From mboxrd@z Thu Jan  1 00:00:00 1970
Return-Path: <jeremy@goop.org>
Received: from claw.goop.org (claw.goop.org [74.207.240.146])
	(using TLSv1 with cipher DHE-RSA-AES256-SHA (256/256 bits))
	(Client CN "*.goop.org", Issuer "Goop.org CA" (not verified))
	by ozlabs.org (Postfix) with ESMTPS id 633ECB6F73
	for <linuxppc-dev@lists.ozlabs.org>;
	Wed, 23 Mar 2011 12:23:39 +1100 (EST)
Message-ID: <4D88A560.8080405@goop.org>
Date: Tue, 22 Mar 2011 13:34:24 +0000
From: Jeremy Fitzhardinge <jeremy@goop.org>
MIME-Version: 1.0
To: Benjamin Herrenschmidt <benh@kernel.crashing.org>
Subject: Re: mmotm threatens ppc preemption again
References: <alpine.LSU.2.00.1103192041390.1592@sister.anvils>	
	<1300665188.2402.64.camel@pasglop> <4D873571.702@goop.org>
	<1300747942.2402.262.camel@pasglop>
In-Reply-To: <1300747942.2402.262.camel@pasglop>
Content-Type: text/plain; charset=UTF-8
Cc: linuxppc-dev@lists.ozlabs.org, Andrew Morton <akpm@linux-foundation.org>,
	Hugh Dickins <hughd@google.com>, Peter Zijlstra <a.p.zijlstra@chello.nl>
List-Id: Linux on PowerPC Developers Mail List <linuxppc-dev.lists.ozlabs.org>
List-Unsubscribe: <https://lists.ozlabs.org/options/linuxppc-dev>,
	<mailto:linuxppc-dev-request@lists.ozlabs.org?subject=unsubscribe>
List-Archive: <http://lists.ozlabs.org/pipermail/linuxppc-dev>
List-Post: <mailto:linuxppc-dev@lists.ozlabs.org>
List-Help: <mailto:linuxppc-dev-request@lists.ozlabs.org?subject=help>
List-Subscribe: <https://lists.ozlabs.org/listinfo/linuxppc-dev>,
	<mailto:linuxppc-dev-request@lists.ozlabs.org?subject=subscribe>

On 03/21/2011 10:52 PM, Benjamin Herrenschmidt wrote:
> On Mon, 2011-03-21 at 11:24 +0000, Jeremy Fitzhardinge wrote:
>> I'm very sorry about that, I didn't realize power was also using that
>> interface.  Unfortunately, the "no preemption" definition was an error,
>> and had to be changed to match the pre-existing locking rules.
>>
>> Could you implement a similar "flush batched pte updates on context
>> switch" as x86? 
> Well, we already do that for -rt & co.
>
> However, we have another issue which is the reason we used those
> lazy_mmu hooks to do our flushing.
>
> Our PTEs eventually get faulted into a hash table which is what the real
> MMU uses. We must never (ever) allow that hash table to contain a
> duplicate entry for a given virtual address.
>
> When we do a batch, we remove things from the linux PTE, and keep a
> reference in our batch structure, and only update the hash table at the
> end of the batch.

Wouldn't implicitly ending a batch on context switch get the same effect?
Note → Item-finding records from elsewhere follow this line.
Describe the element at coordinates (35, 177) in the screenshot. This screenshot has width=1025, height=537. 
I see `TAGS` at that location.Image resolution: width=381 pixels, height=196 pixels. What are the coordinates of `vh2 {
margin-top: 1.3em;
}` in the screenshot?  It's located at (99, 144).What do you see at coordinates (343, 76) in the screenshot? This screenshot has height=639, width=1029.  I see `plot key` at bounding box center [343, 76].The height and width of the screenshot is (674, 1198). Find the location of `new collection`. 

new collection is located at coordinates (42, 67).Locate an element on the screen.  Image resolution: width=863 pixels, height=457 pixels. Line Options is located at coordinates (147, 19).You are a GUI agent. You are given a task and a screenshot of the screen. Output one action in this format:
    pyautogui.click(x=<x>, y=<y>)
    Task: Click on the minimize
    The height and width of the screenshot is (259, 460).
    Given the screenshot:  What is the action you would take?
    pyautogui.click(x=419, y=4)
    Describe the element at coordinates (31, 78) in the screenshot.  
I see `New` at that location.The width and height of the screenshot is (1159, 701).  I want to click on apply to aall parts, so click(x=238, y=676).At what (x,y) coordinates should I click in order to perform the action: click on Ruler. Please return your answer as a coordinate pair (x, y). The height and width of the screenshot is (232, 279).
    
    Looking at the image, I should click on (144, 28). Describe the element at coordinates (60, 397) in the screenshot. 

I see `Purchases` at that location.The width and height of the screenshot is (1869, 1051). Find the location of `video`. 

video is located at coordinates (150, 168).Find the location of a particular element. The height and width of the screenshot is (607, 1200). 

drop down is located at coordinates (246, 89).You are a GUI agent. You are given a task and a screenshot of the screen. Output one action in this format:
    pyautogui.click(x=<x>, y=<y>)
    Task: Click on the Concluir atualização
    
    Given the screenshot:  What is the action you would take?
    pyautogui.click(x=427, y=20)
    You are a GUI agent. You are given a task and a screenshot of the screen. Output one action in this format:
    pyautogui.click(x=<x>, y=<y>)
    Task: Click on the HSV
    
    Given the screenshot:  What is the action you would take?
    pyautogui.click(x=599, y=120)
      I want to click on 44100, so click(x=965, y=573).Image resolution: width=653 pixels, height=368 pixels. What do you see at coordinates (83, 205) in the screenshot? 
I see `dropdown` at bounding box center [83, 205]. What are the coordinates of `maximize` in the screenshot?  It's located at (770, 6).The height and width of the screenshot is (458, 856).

> That means that we must not allow a hash fault to populate the hash with
> a "new" PTE value prior to the old one having been flushed out (which is
> possible if they different in protection attributes for example). For
> that to happen, we must basically not allow a page fault to re-populate
> a PTE invalidated by a batch before that batch has completed.

Kernel ptes are not generally populated on fault though, unless there's
something in power?  On x86 it can happen when syncing a process's
kernel pmd with the init_mm one, but that shouldn't happen in the middle
of an update since you'd deadlock anyway.  If a particular kernel
subsystem has its own locks to manage the ptes for a kernel mapping,
then that should prevent any nested updates within a batch shouldn't it?

> That translates to batches must only happen within a PTE lock section.

Well, in that case, I guess your best bet is to disable batching for
kernel pagetable updates.  These apply_to_page_range() changes are the
first time any attempt to batch kernel pagetable updates has been made
(otherwise you would have seen this problem earlier), so not batching
them will not be a regression for you.

But I'm not sure what the proper fix to get batching in your case will
be.  But the assumption that there's a pte lock for kernel ptes is not
valid.

    J